* **Requirement**
Each line from the one containing "This screenshot has height=840, width=1456." through the last line of the data below should be printed exactly, please, with any pictures omitted.

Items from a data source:
────────
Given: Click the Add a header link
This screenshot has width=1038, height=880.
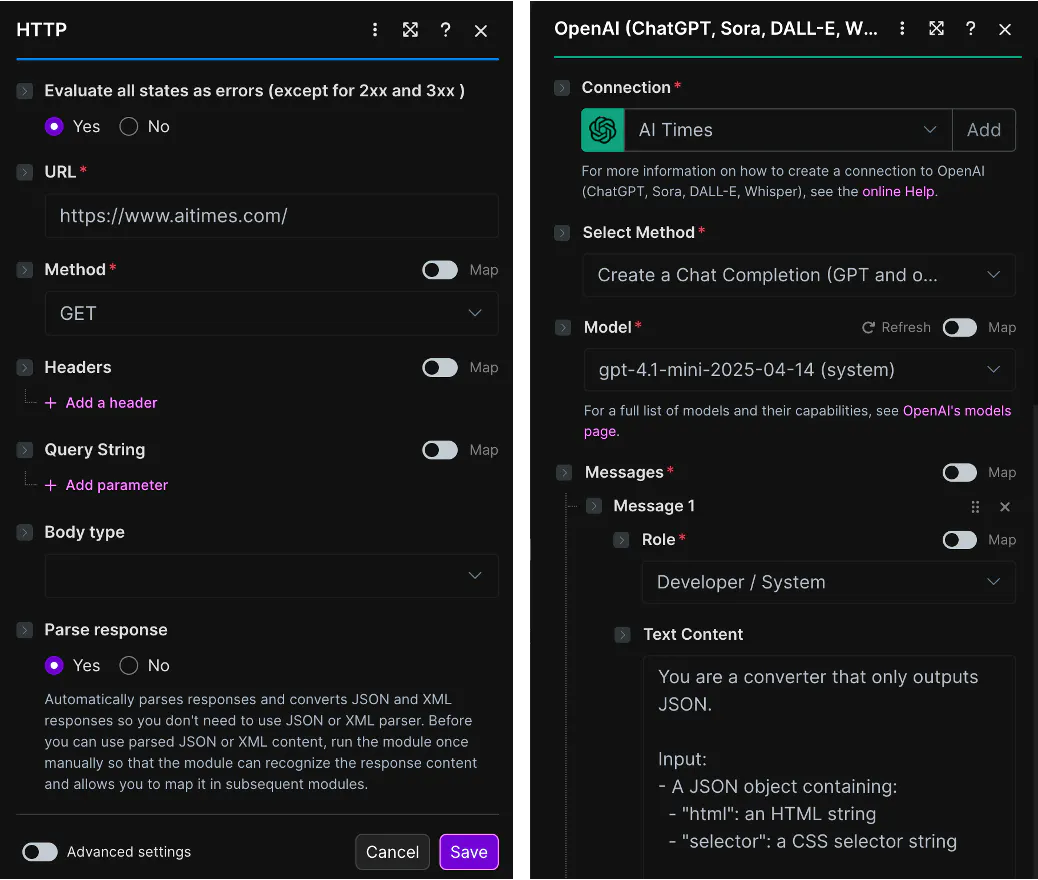Looking at the screenshot, I should (x=111, y=403).
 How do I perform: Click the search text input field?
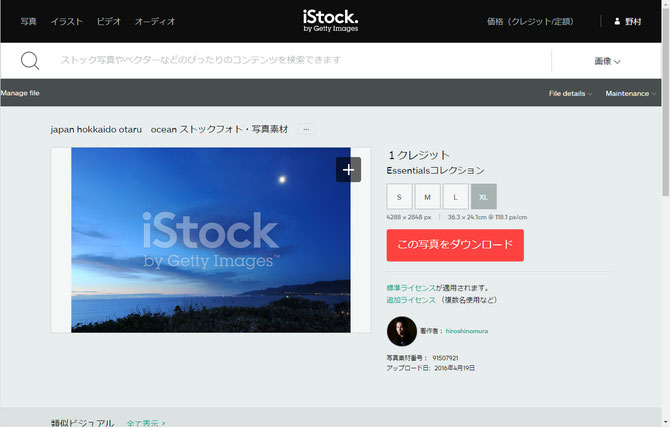click(x=299, y=60)

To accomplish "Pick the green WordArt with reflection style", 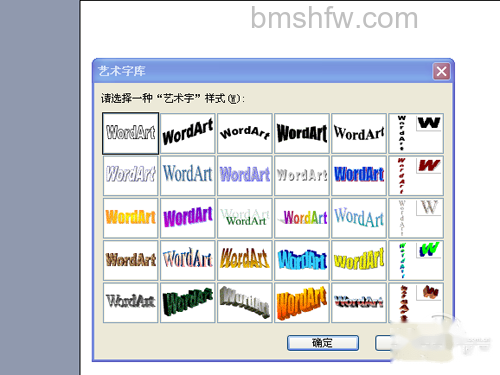I will pyautogui.click(x=245, y=218).
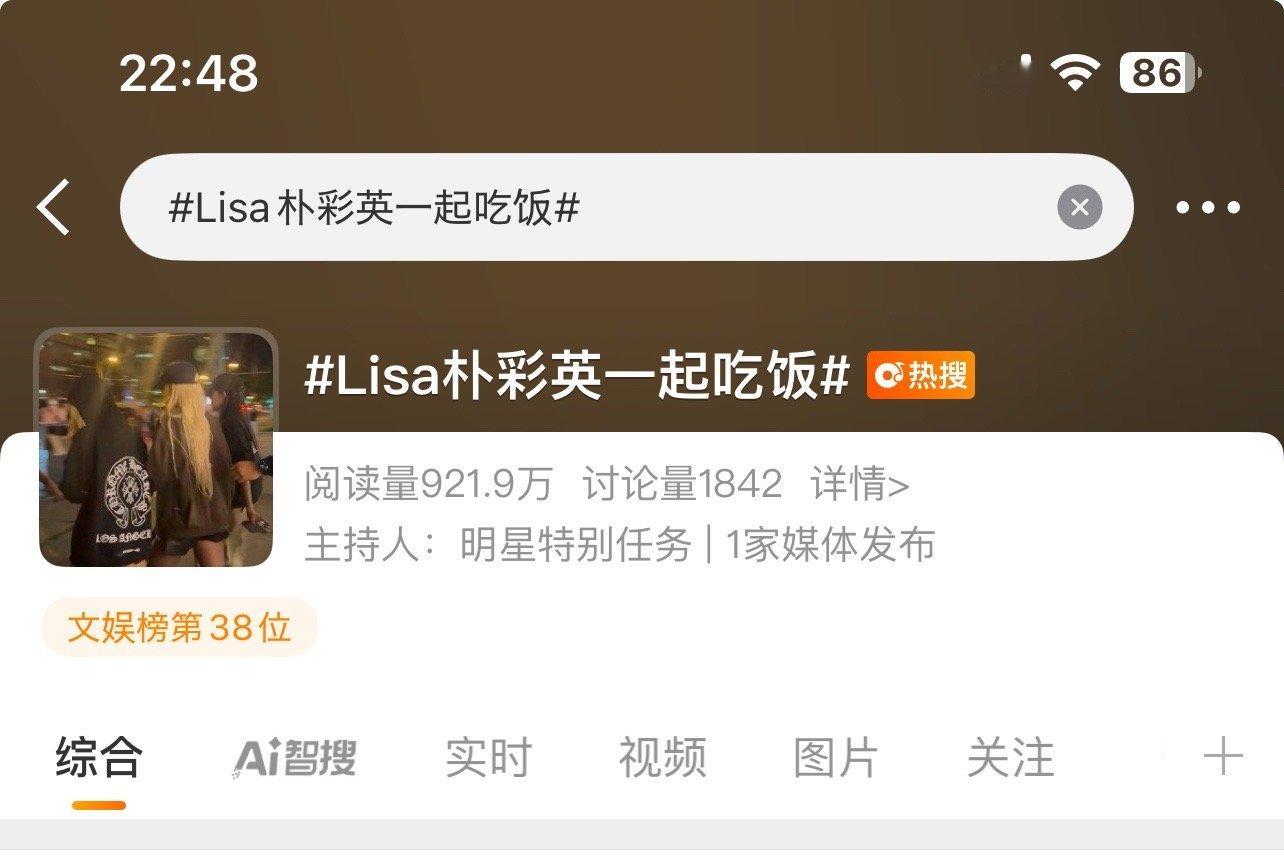Tap the 文娱榜第38位 ranking badge
The image size is (1284, 860).
click(x=180, y=628)
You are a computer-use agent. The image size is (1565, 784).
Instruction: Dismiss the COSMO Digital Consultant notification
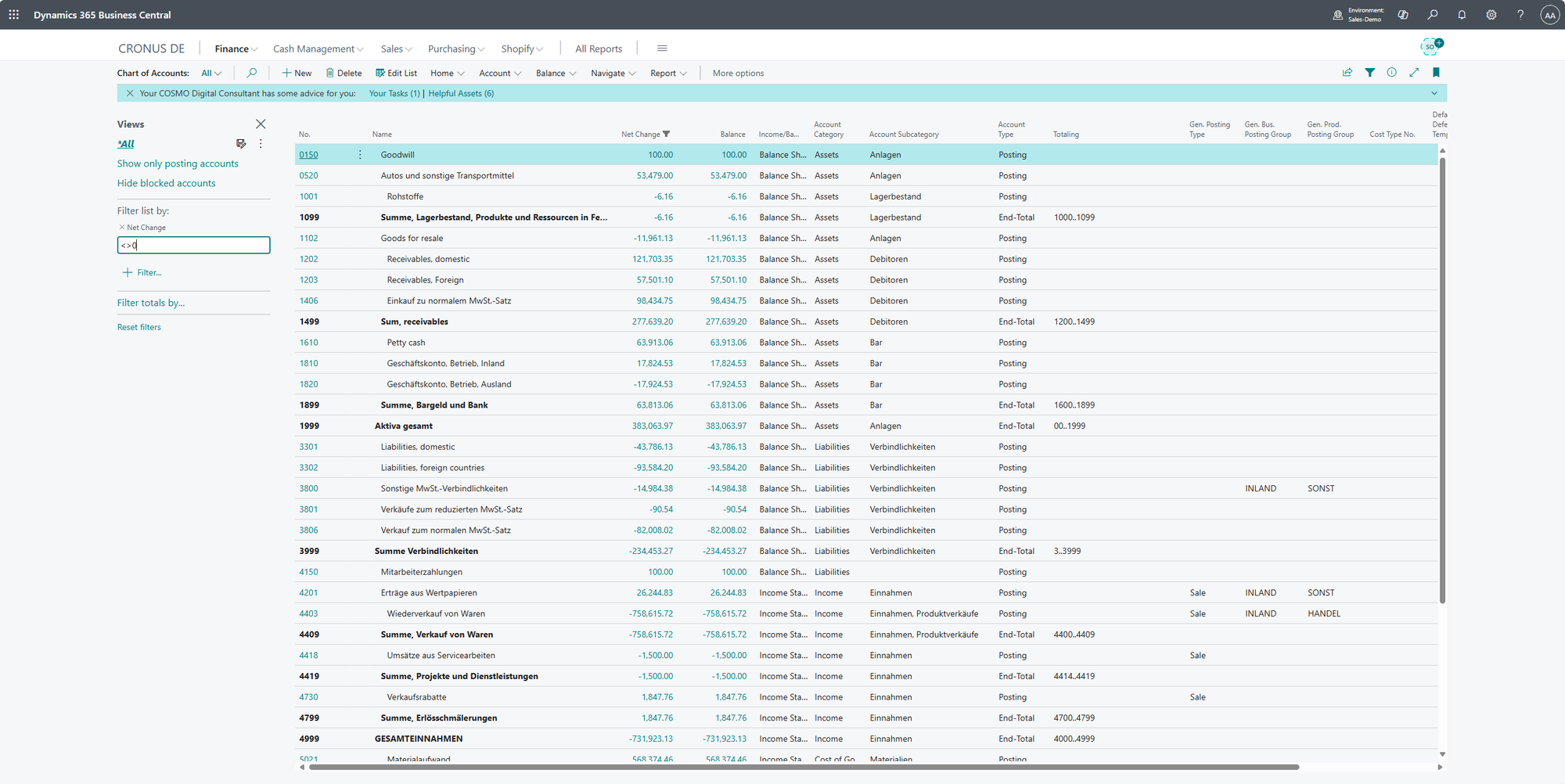pos(130,94)
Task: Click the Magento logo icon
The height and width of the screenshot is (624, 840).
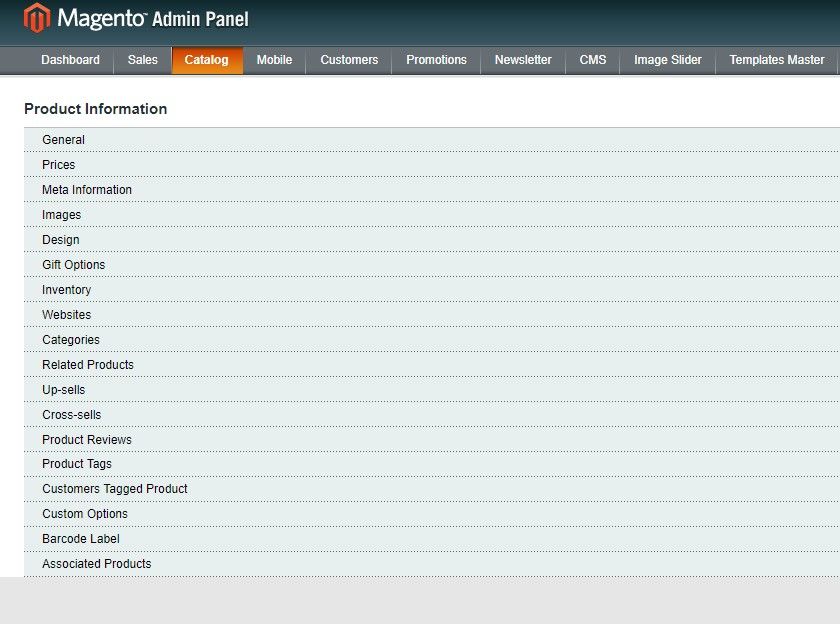Action: [37, 18]
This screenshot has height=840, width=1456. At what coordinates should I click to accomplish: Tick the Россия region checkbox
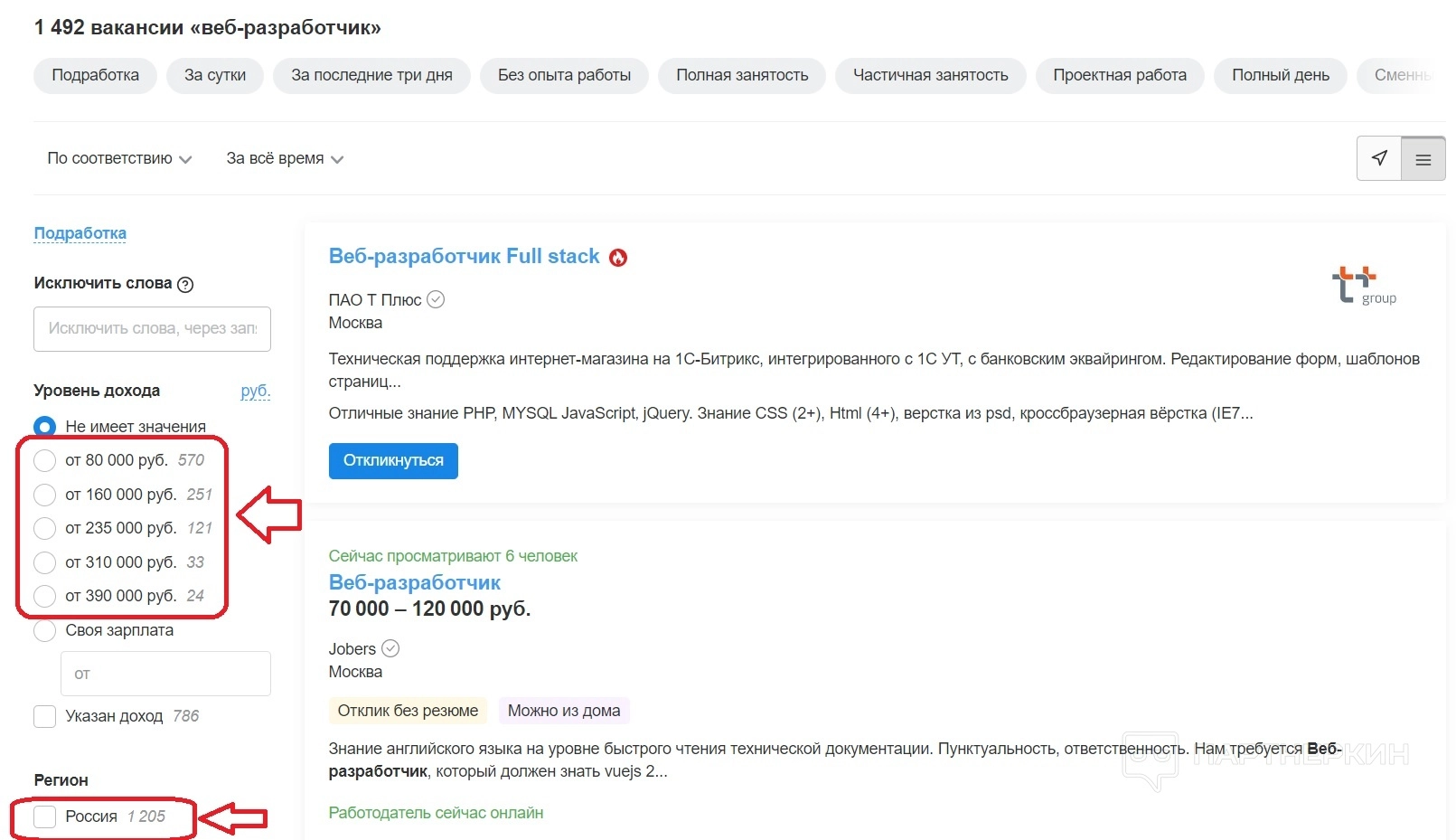pyautogui.click(x=44, y=816)
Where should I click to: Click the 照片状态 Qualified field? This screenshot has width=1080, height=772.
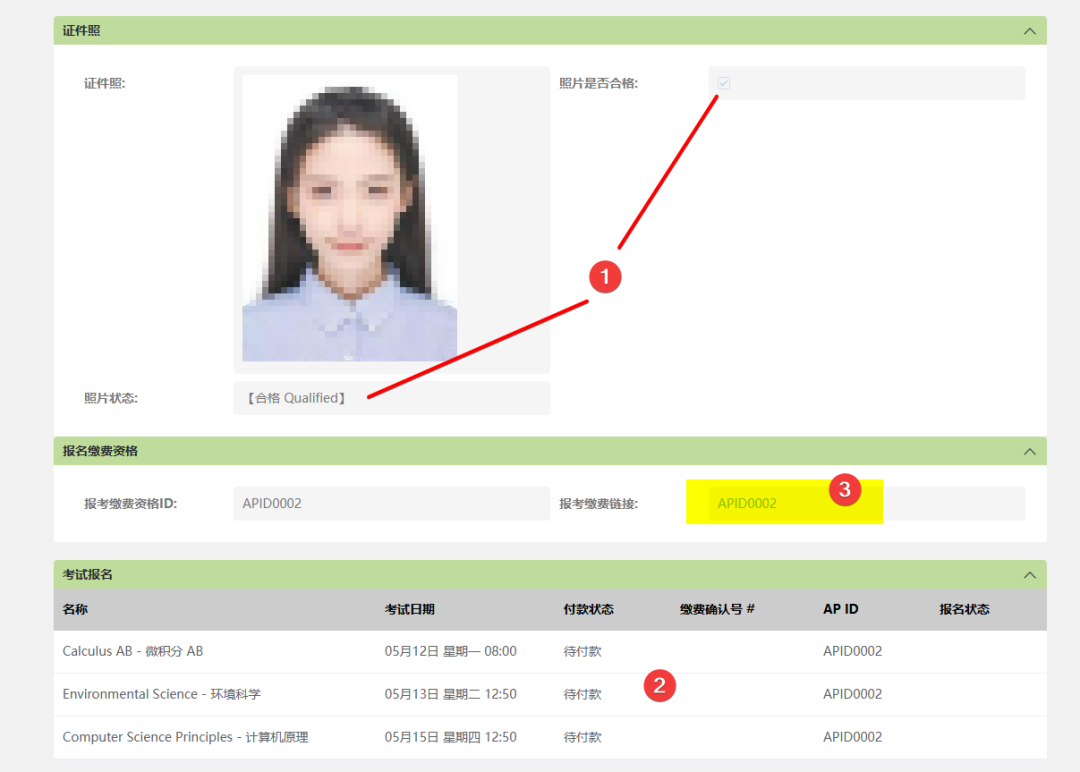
────────
* **Result of this task**
This screenshot has height=840, width=1456. At what coordinates should I click to accomplish: Tick the Россия region checkbox
pyautogui.click(x=44, y=816)
Where should I click to: Click the 照片状态 Qualified field? This screenshot has width=1080, height=772.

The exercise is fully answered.